I want to move back to the Midwest so bad. Texas definitely is a close second. I miss everyone all the time, and I have regret for lost potential of what friendships some of my acquaintances could've become if I'd stuck around either place. Now I'm out here in California, and I'm working so hard trying to be ready to apply to medical school in June, I have no time for anything social to attempt to meet new people, and that wouldn't help how much I miss all my friends anyway, and how bad I am at keeping in touch and really feeling as though my best friends are still my best friends. So basically, life's rough and I'm a whiner. I'm not looking for any advice here, really, I just don't want anyone to be jealous of me. I guess I think it might appear that I have it all figured out.
Yes, it's true that I had an amazing wedding, I get to keep a pretty cool husband around, and I have one cat that's a jerk and one that's scared of me but I love them both. I get to live in the Bay Area, I have a steady and well paying job that is in the medical field, and I'm taking an MCAT prep course and aiming for medical school. Those are all good things. Really good things, I admit.

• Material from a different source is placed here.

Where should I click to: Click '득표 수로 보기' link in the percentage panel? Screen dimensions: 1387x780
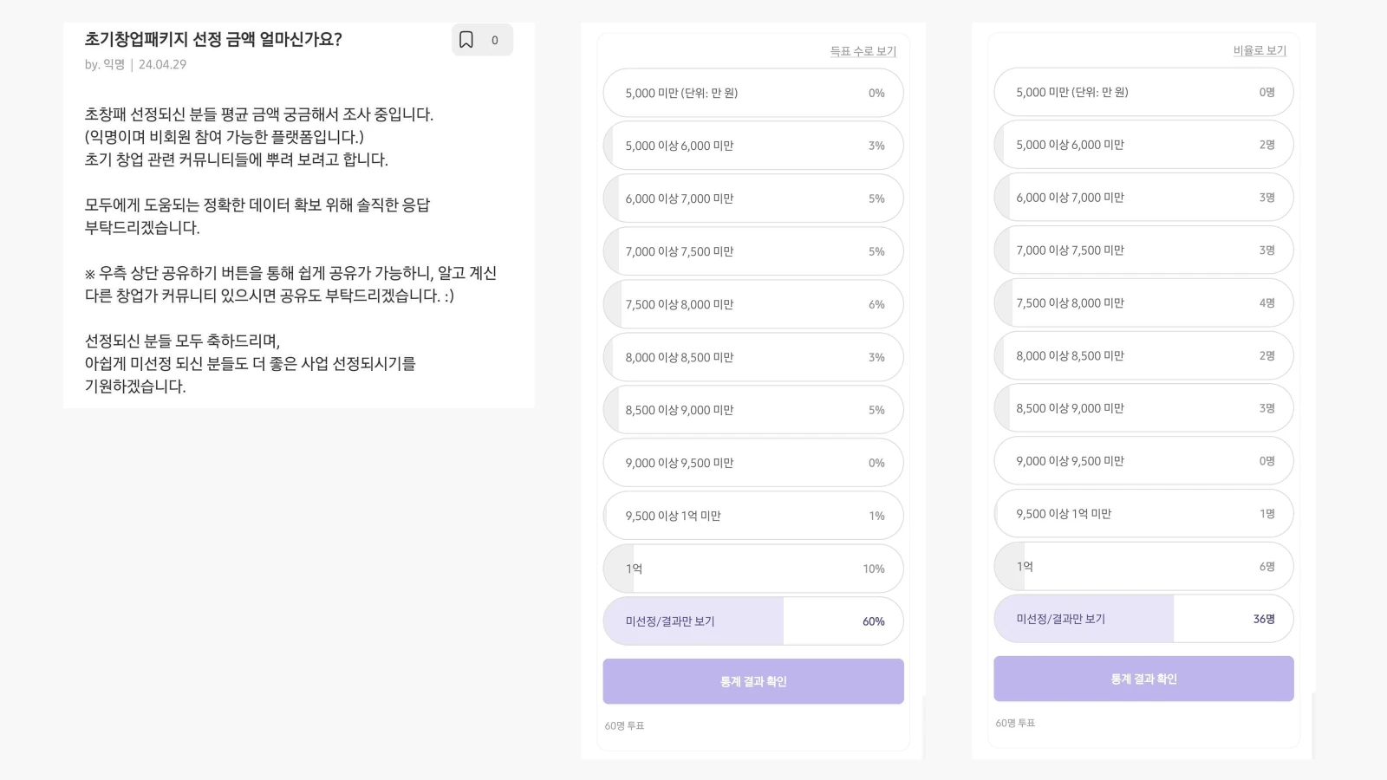click(863, 51)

However, it really means nothing without family or friends. Yes, I have Tom. I love him very much, but I can't (and shouldn't) share everything only with him. I need a community and either of the communities that I created around myself are over a thousand miles away from me.
So hug everyone close to you, and celebrate any times you have with your friends and how easy it is to see them and connect with them. I take the blame, partially, for ending up in this emotional state. I placed myself here, a thousand miles away. In part it was a conscious decision. And now I am making the conscious decision to undo it. Somehow. I will find a way.